Bericht des Bundesrechnungshofes zur Bezahlbarkeit von Elektrizität
der Abgeordneten Sandra Weeser, Michael Theurer, Grigorios Aggelidis, Renata Alt, Nicole Bauer, Jens Beeck, Dr. Jens Brandenburg (Rhein-Neckar), Sandra Bubendorfer-Licht, Dr. Marco Buschmann, Dr. Marcus Faber, Daniel Föst, Otto Fricke, Thomas Hacker, Reginald Hanke, Peter Heidt, Katrin Helling-Plahr, Markus Herbrand, Torsten Herbst, Dr. Gero Clemens Hocker, Dr. Christoph Hoffmann, Reinhard Houben, Ulla Ihnen, Olaf in der Beek, Karsten Klein, Pascal Kober, Carina Konrad, Konstantin Kuhle, Ulrich Lechte, Till Mansmann, Alexander Müller, Christian Sauter, Matthias Seestern-Pauly, Frank Sitta, Dr. Hermann Otto Solms, Bettina Stark-Watzinger, Dr. Marie-Agnes Strack-Zimmermann, Katja Suding, Stephan Thomae, Manfred Todtenhausen, Gerald Ullrich, Nicole Westig und der Fraktion der FDP
Vorbemerkung
Wir fragen die Bundesregierung:
Fragen12
Was hat die Bundesregierung in dieser Legislaturperiode unternommen, um das im Energiewirtschaftsgesetz (EnWG) verankerte Ziel der Bezahlbarkeit bei Elektrizität überprüfbar auszugestalten und zu quantifizieren?
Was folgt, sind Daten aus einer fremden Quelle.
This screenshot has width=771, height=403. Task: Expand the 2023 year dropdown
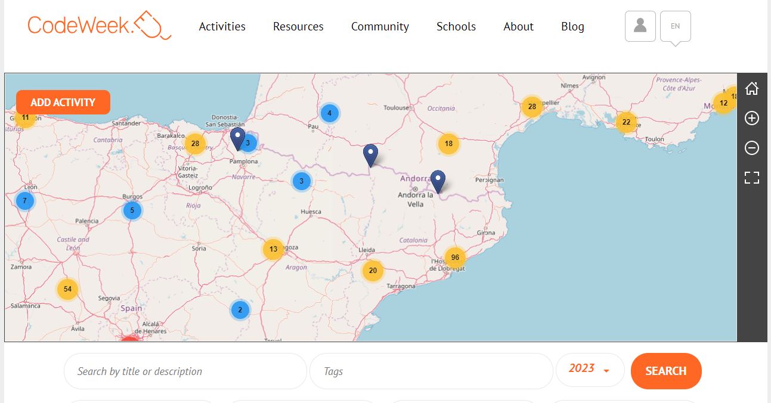[589, 370]
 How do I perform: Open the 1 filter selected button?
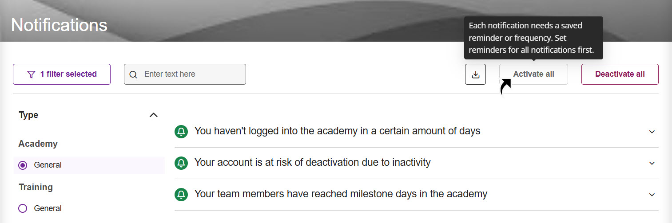(62, 74)
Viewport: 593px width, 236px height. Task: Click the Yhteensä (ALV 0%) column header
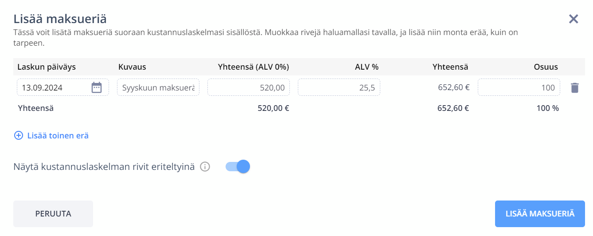[254, 67]
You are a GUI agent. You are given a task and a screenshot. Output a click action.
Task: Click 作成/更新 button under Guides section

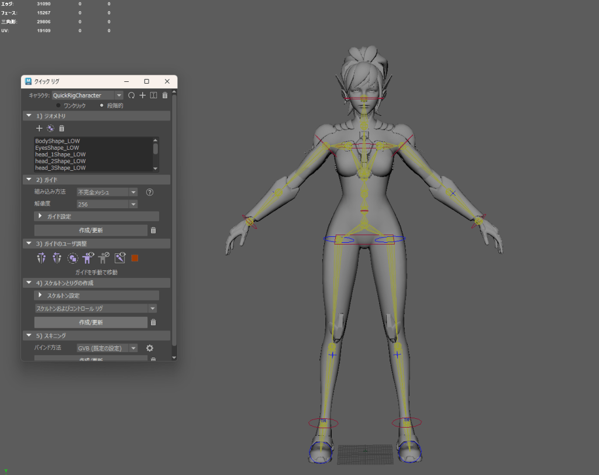(91, 230)
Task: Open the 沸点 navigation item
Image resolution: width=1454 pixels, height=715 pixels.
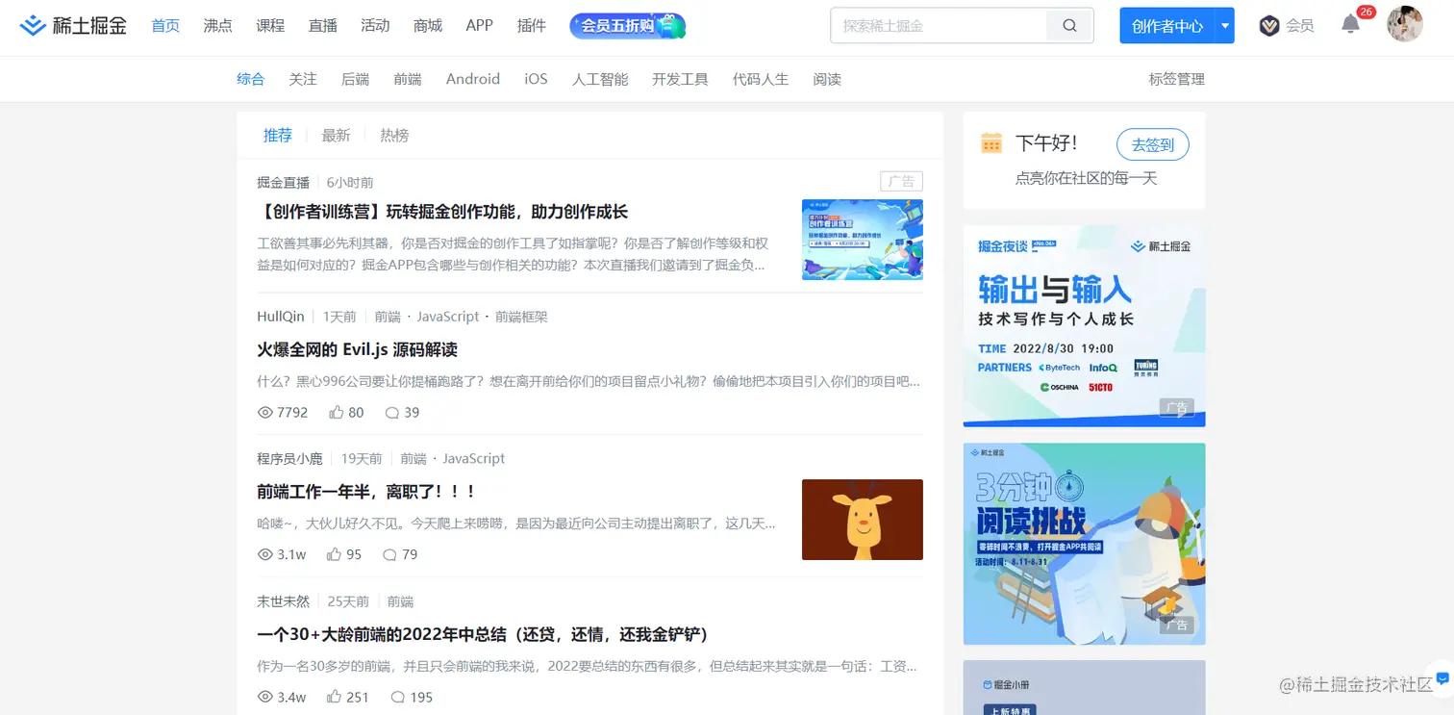Action: 217,26
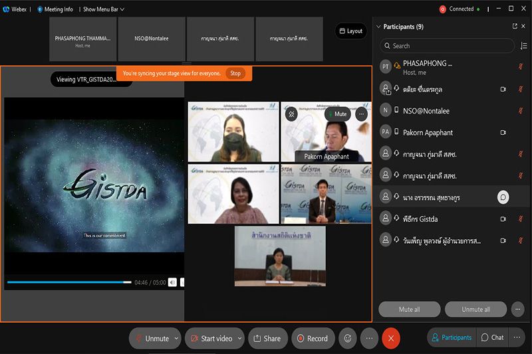Open Show Menu Bar dropdown
532x354 pixels.
[103, 9]
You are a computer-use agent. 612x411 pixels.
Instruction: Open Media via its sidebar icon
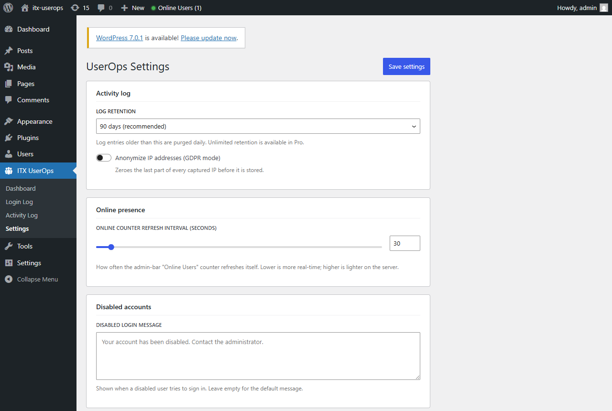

Teilt die Bundesregierung die Kritik des Bundesrechnungshofes, dass sie bisher nicht definiert hat, was sie unter einer preisgünstigen und effizienten Versorgung der Allgemeinheit mit Elektrizität versteht?
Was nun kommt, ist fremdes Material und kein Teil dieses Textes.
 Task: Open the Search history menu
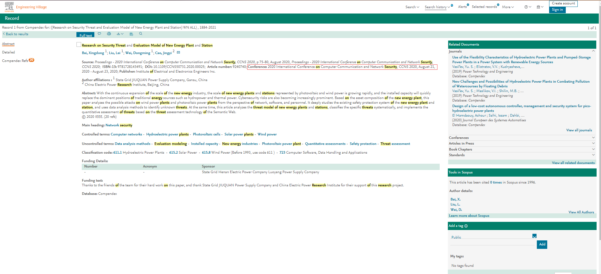click(437, 7)
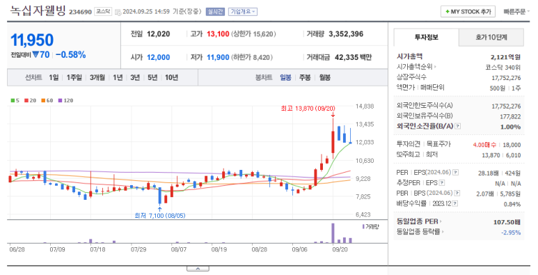Select the 투자정보 tab

click(x=426, y=37)
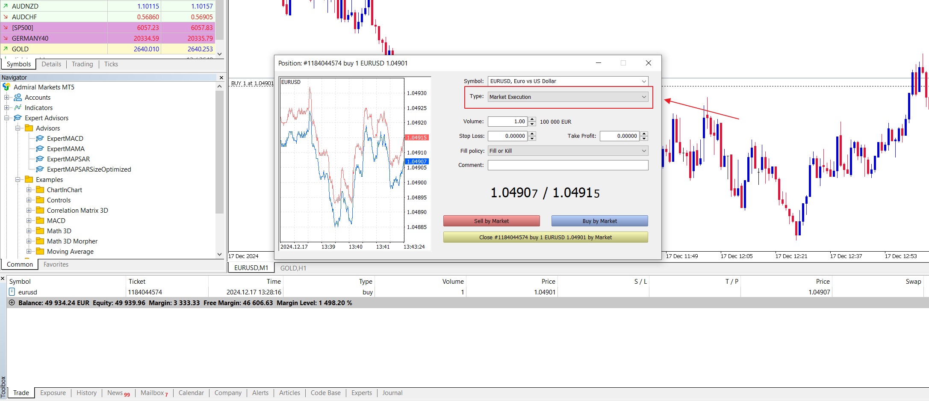Switch to the History tab

86,393
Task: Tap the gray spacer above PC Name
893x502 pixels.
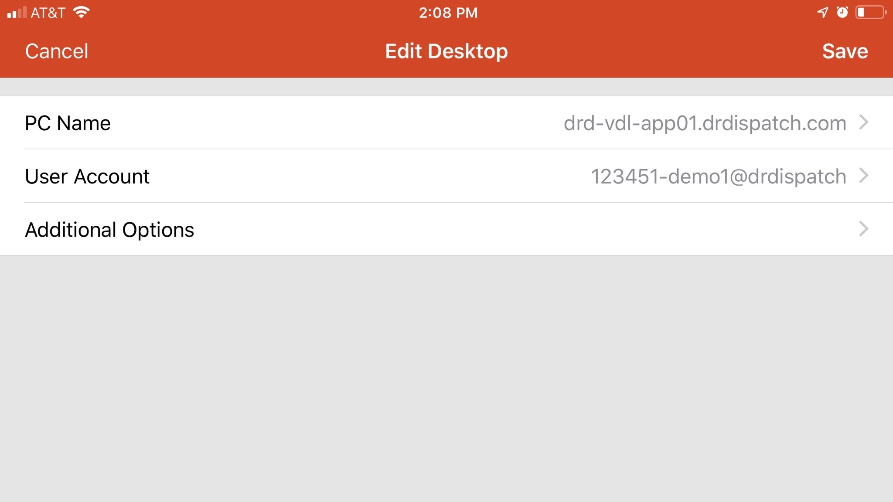Action: [x=447, y=87]
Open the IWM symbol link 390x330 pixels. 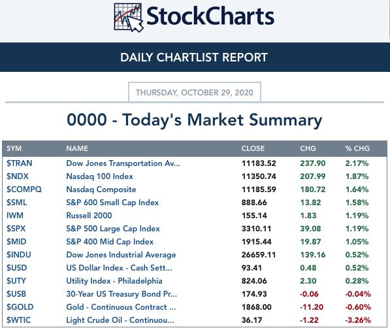[15, 216]
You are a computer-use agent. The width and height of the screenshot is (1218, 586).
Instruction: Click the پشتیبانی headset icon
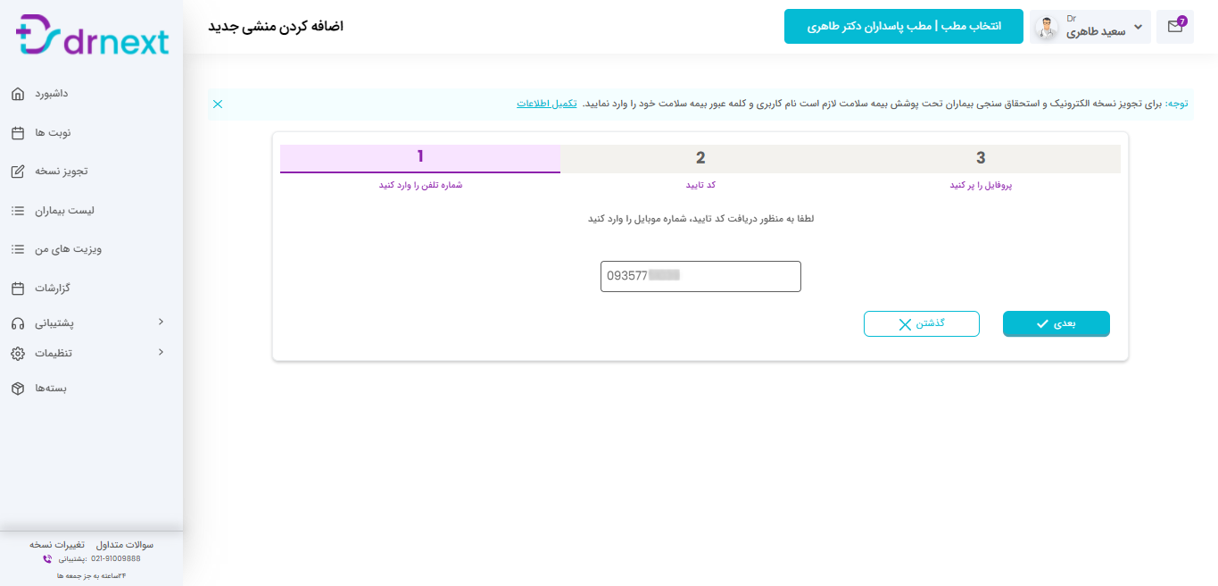coord(18,323)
Aus welchen Gründen legt die Bundesregierung nicht anhand von Schwellenwerten fest, bis zu welchem Niveau Strom als preisgünstig gilt und wann ein Nachsteuern erforderlich ist?
Was hat die Bundesregierung in dieser Legislaturperiode unternommen, um das System der staatlich geregelten Strompreis-Bestandteile grundlegend zu reformieren?
Teilt die Bundesregierung die Kritik des Bundesrechnungshofes, dass die Wettbewerbsfähigkeit Deutschlands in Bezug auf die Strompreise in Gefahr ist?
Wie schätzt die Bundesregierung die derzeitige Akzeptanz der Menschen in Deutschland für die Energiewende ein, insbesondere vor dem Hintergrund der bestehenden Strompreise?
Welche Schlüsse zieht die Bundesregierung aus dem Umstand, dass private Haushalte 2019 in Deutschland 43 Prozent mehr für Strom bezahlen mussten als der EU-Durchschnitt?
Sollte aus Sicht der Bundesregierung ein oberer Schwellenwert (prozentual zum EU-Durchschnitt) für den Strompreis eingeführt werden, bei dem verpflichtende Maßnahmen zur Senkung des Preises erfolgen müssen?
Welche Maßnahmen hat die Bundesregierung in dieser Legislaturperiode ergriffen, um die Strompreis-Belastung für nicht begünstigte Industrie- und Gewerbekunden in Deutschland zu reduzieren?
Was hat die Bundesregierung in dieser Legislaturperiode unternommen, um die besondere Belastung einkommensschwacher Haushalte durch Stromkosten zu beseitigen?
Plant die Bundesregierung eine vollständige Übernahme der Kosten für die EEG-Umlage aus dem Bundeshaushalt?
Sieht die Bundesregierung Ober- und Untergrenzen bezüglich des Preises für dynamische Stromtarife als notwendig an? Wenn ja, in welchem preislichen Korridor sollten sich diese bewegen?